Directors of Cities Service Co. last night approved a merger with Occidental Petroleum Corp. after Occidental improved its previously rejected offer for Cities to $4 billion from $3.8 billion.
The approval ended a frantic three-week search by Cities for a merger partner to replace Gulf Oil Co., which backed out of a $5 billion bid for the Tulsa-based oil company earlier this month, citing Federal Trade Commission objections to the proposed merger. The merger is subject to stockholder and governmental approval. In acquiring Cities, Occidental would obtain extensive domestic oil and natural-gas reserves, something securities analysts say the Los Angeles-based company sorely lacks. Occidental gets most of its petroleum from overseas sources that occasionally have proved unreliable.
The merger also would give Occidental a U.S. gasoline refining and marketing business, although some analysts speculate that those operations might be sold after the merger.
Under Occidental's new offer, the company would pay $55 a share for 45 percent of Cities' stock and then offer a package of securities worth about $50 a share for the remaining stock. Cities' stock, which did not trade yesterday pending the outcome of the board meeting, closed Tuesday at $45 a share.
Occidental initially offered to pay $50 a share for Cities and, after Cities' board rejected that offer, went directly to stockholders with a $50-a-share offer for 49 percent of Cities' stock.
The merger of Occidental and Cities would create a company with combined 1981 sales of $23.6 billion, making it the nation's 12th-largest industrial concern and eighth-largest oil company if ranked by sales for that year.
The merger would be the third-largest ever, behind E.I. du Pont de Nemours & Co. Inc.'s $7.5 billion takeover of Conoco Inc. and U.S. Steel Corp.'s $6.5 billion acquisition of Marathon Oil Co., both of which took place last year.
Cities' board approved yesterday's merger proposal after a three-hour-and-45-minute special meeting in New York called to consider bids from several other companies for all or part of the company.

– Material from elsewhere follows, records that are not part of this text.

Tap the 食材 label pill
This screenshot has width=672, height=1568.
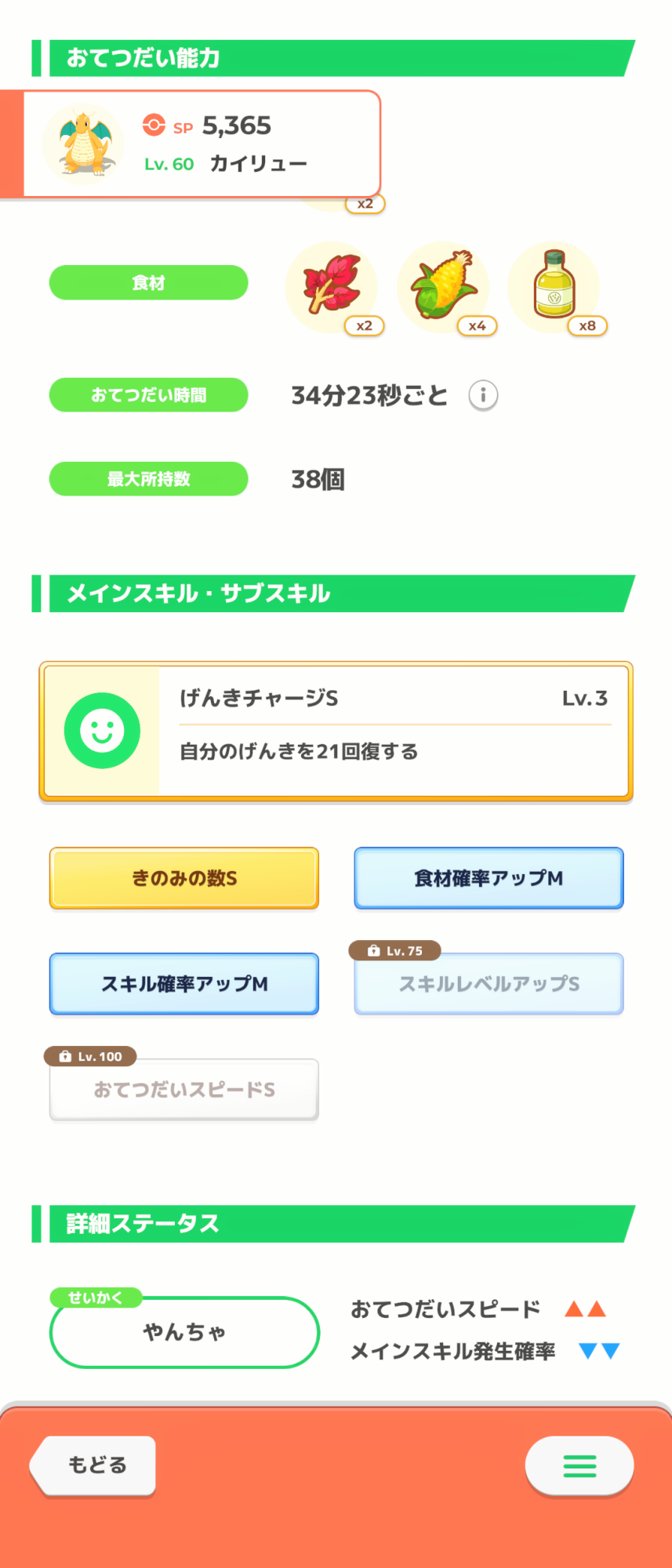(x=149, y=282)
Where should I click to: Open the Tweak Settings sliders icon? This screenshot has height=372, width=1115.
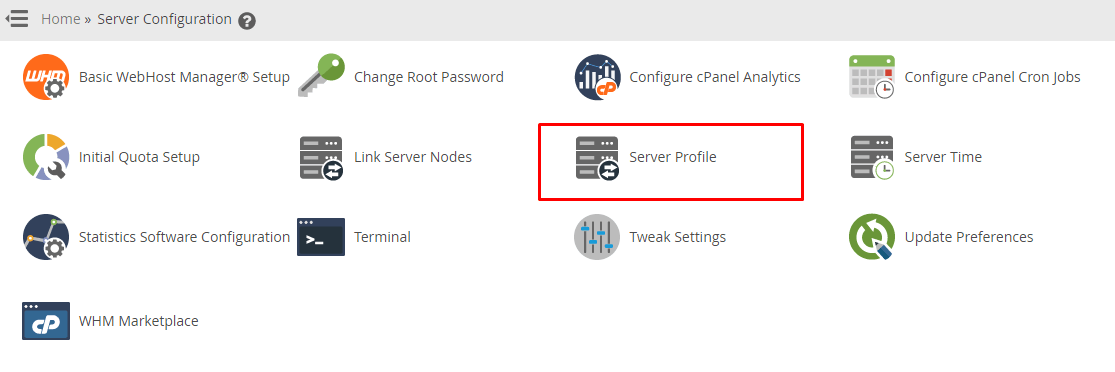pyautogui.click(x=597, y=237)
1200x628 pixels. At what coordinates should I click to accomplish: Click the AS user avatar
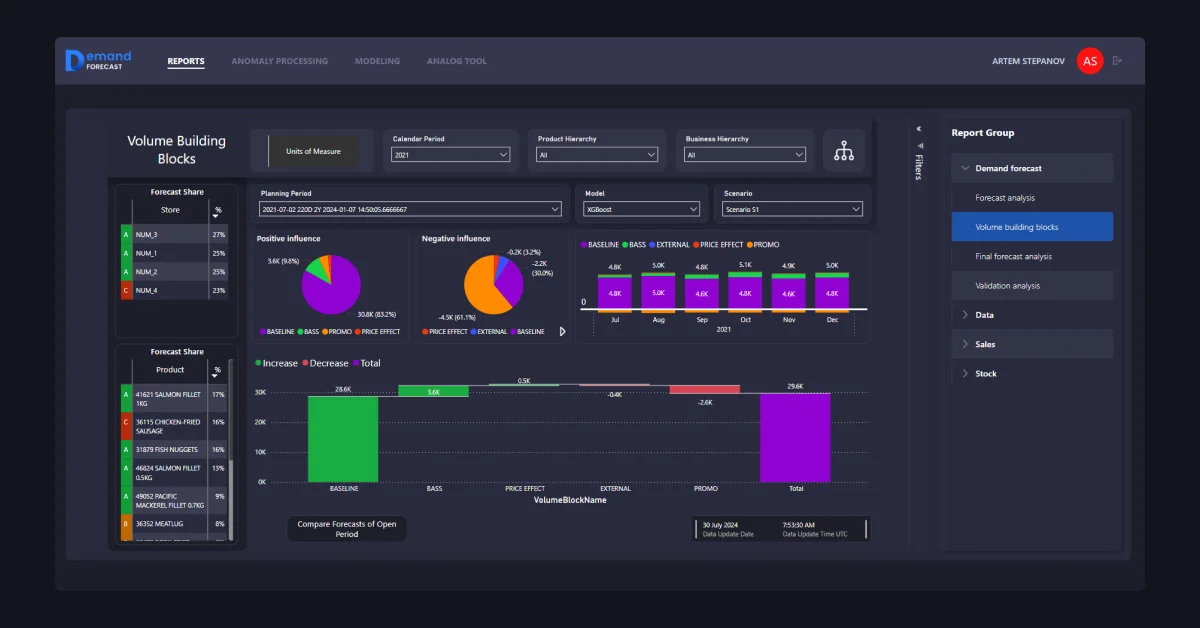[x=1089, y=61]
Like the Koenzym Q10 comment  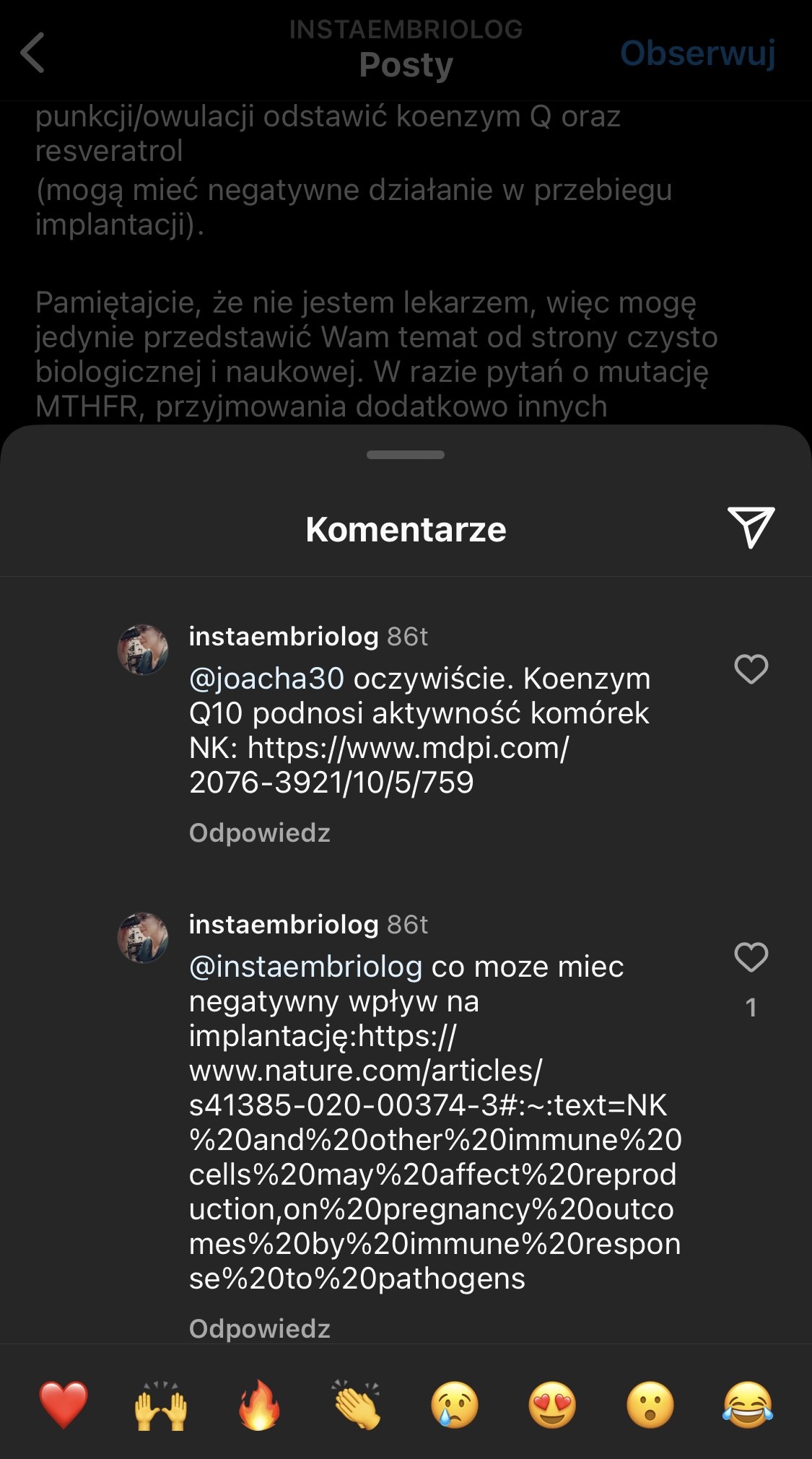tap(751, 669)
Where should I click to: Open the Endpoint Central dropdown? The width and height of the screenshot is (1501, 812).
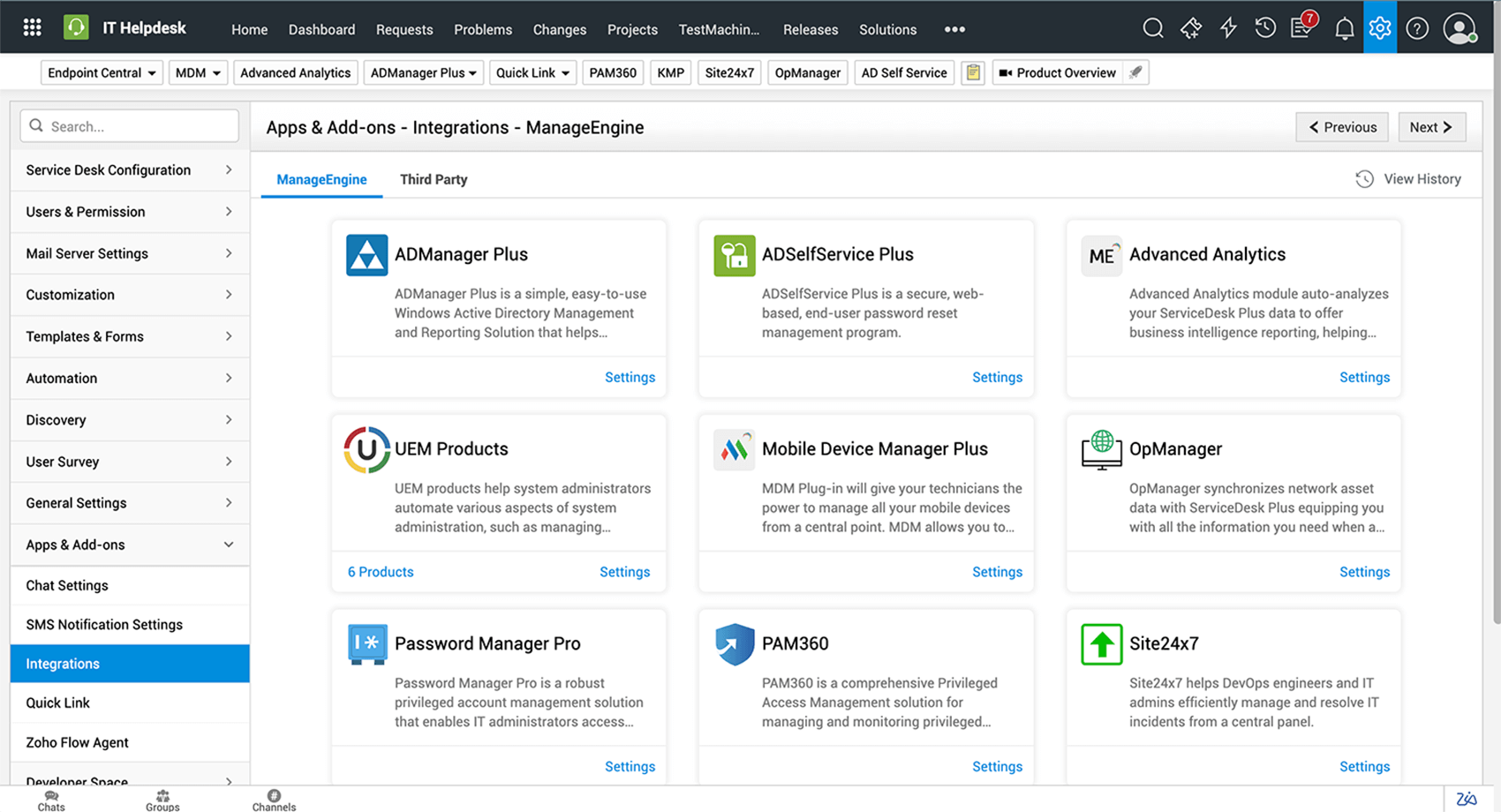coord(102,72)
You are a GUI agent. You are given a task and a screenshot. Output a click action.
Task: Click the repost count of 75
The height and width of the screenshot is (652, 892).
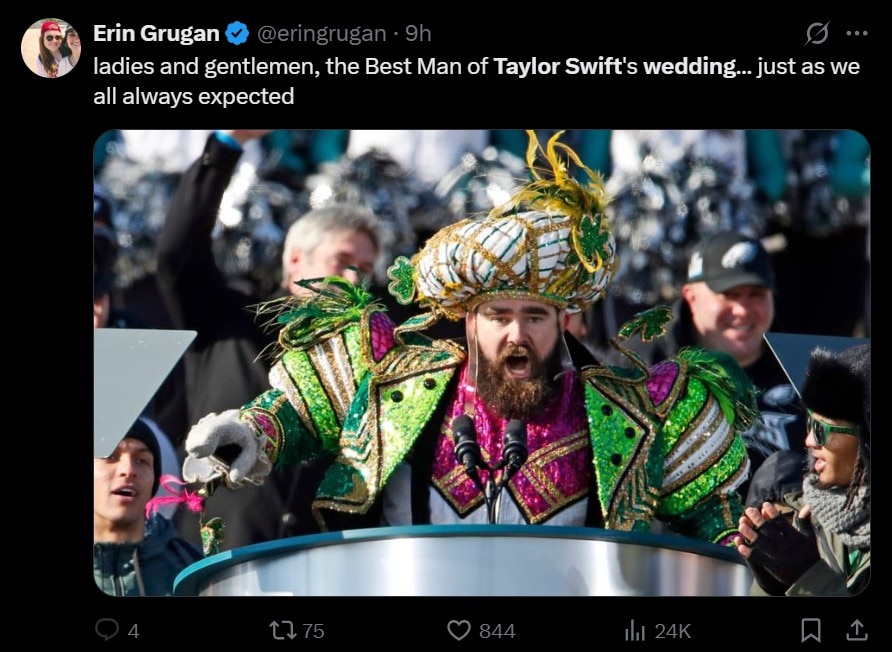(313, 631)
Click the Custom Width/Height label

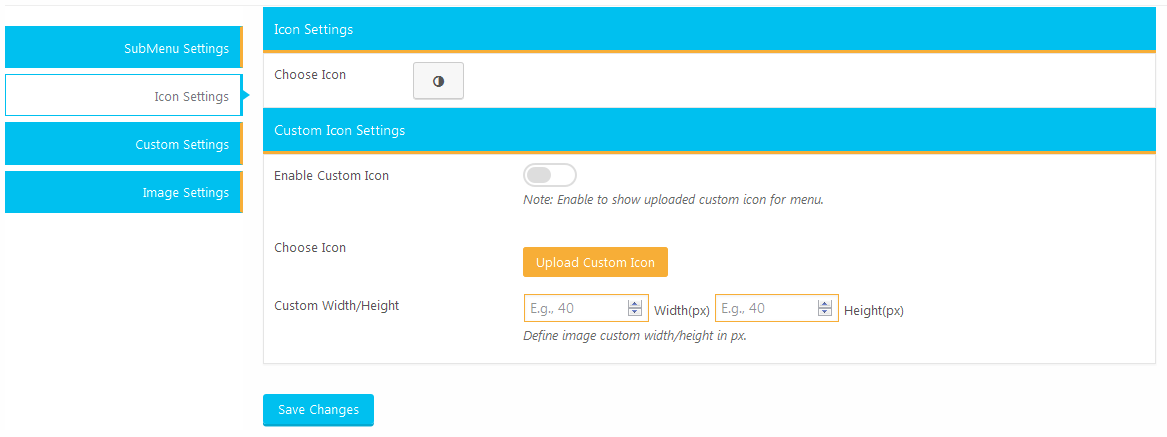[336, 306]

The board meeting was joined by Occidental Chairman Armand Hammer and several members of Occidental's board as discussion centered on the Occidental offer. The building the Cities offices occupy in New York was surrounded by limousines as the meeting went on, and the final decision, which came about 8 p.m., was toasted with champagne, sources said.
It was not known what other companies submitted bids for Cities, but Northwest Energy Co., a Salt Lake City-based natural-gas company, said yesterday it was interested in buying Cities' pipeline operations, and Amerada Hess Corp. last week expressed interest in Cities' refining, marketing and transportation operations. Those offers were rejected in favor of the bid from Occidental.
Cities' shareholders will have until midnight on Sept. 4 to submit their shares to Occidental under the cash offer. If Occidental succeeds in purchasing the first 45 percent of the Cities shares, it will offer a package of securities containing a zero-coupon bond worth $25.32 and 0.41 percent of a share of Occidental preferred stock with a par value of $100 for each remaining Cities share. Because the preferred stock will have a market value considerably less than its par value, the value of the second-step package is about $50 a share.
The improved offer should be sufficient to cover most of the paper losses of Wall Street professionals who got stuck with high-priced Cities stock when Gulf suddenly dropped its $63-a-share bid earlier this month and Cities stock plummeted to $30 a share. After Gulf dropped its offer, Cities sued it for breach of contract and said it would find a new buyer or liquidate itself.